Un’operazione coordinata su scala globale contro le truffe online

Nella settimana del 18 maggio, Meta ha riunito a Washington alcuni dei nomi più rilevanti del settore tecnologico e delle forze dell’ordine internazionali per condurre quella che l’azienda stessa definisce la prima operazione anti-truffa di questo tipo a coinvolgere più piattaforme contemporaneamente. Al tavolo c’erano Microsoft, Coinbase, Starlink, il Dipartimento di Giustizia americano, la Polizia Reale Tailandese e agenzie di Australia, Canada, Regno Unito e Nuova Zelanda. L’obiettivo era fare quello che nessuna azienda riesce a fare da sola: collegare informazioni disperse su piattaforme diverse per risalire alle reti criminali organizzate.
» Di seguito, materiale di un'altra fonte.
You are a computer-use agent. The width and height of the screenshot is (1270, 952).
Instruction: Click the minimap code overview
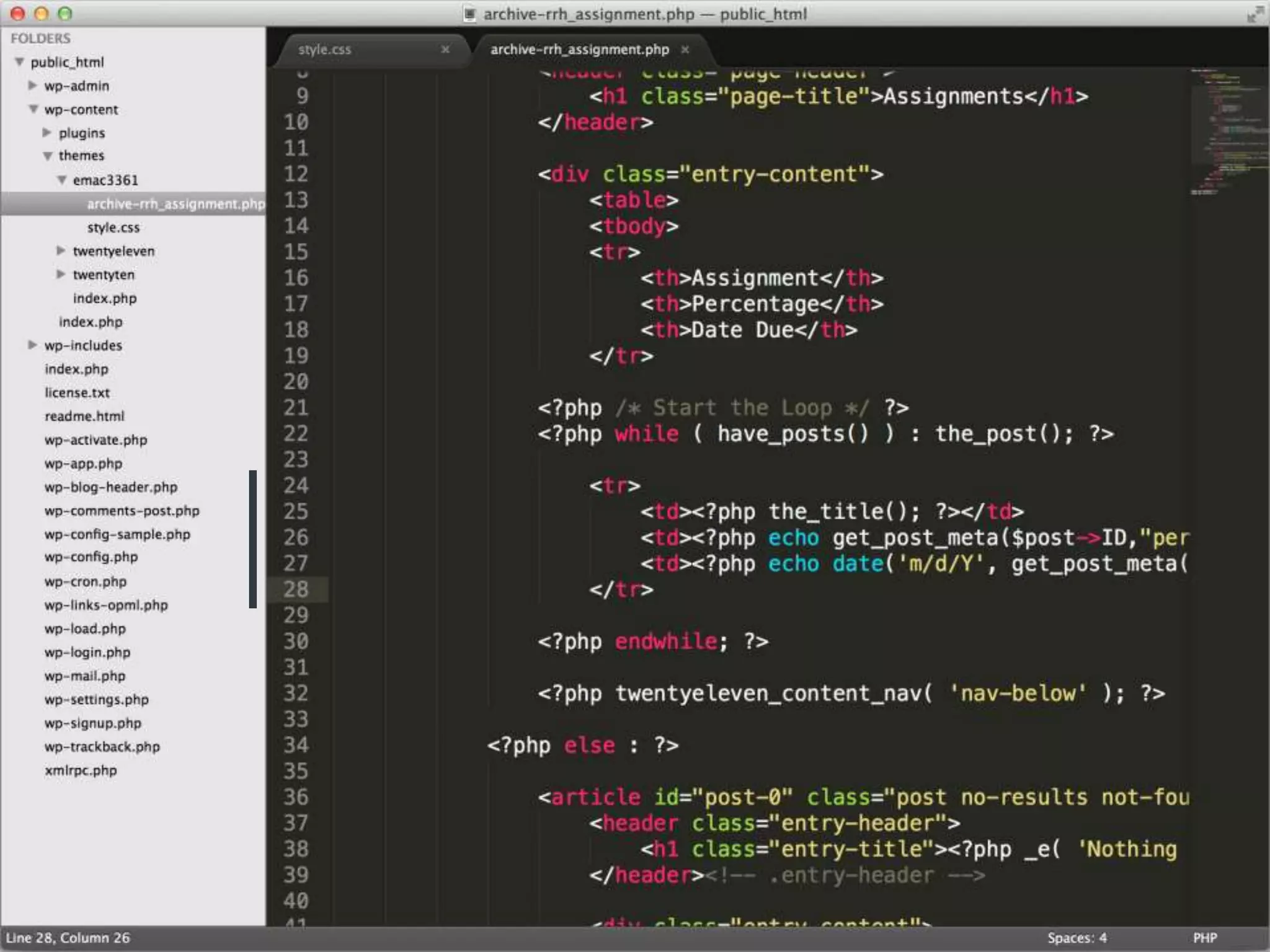[1228, 130]
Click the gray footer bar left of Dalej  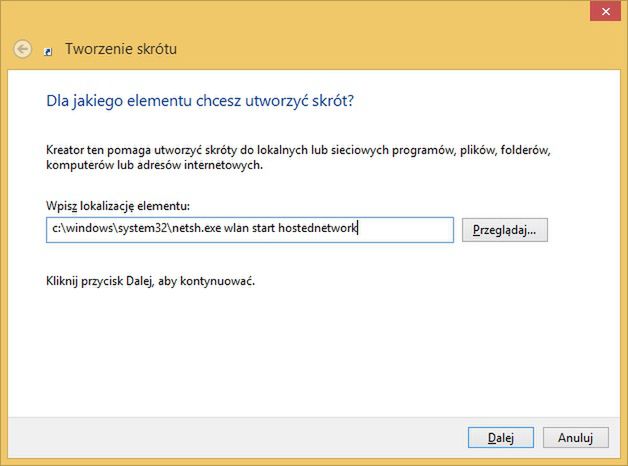point(236,437)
Il focus dell’operazione erano le centrali di truffa con sede nel Sud-Est asiatico, strutture che operano su più fronti: romance scam, schemi di tipo pig butchering (in cui le vittime vengono convinte a investire in criptovalute inesistenti prima di vedersi sottrarre il capitale), impersonificazione di agenti delle forze dell’ordine e reclutamento forzato di lavoratori locali, spesso vittime anch’essi di false offerte di lavoro.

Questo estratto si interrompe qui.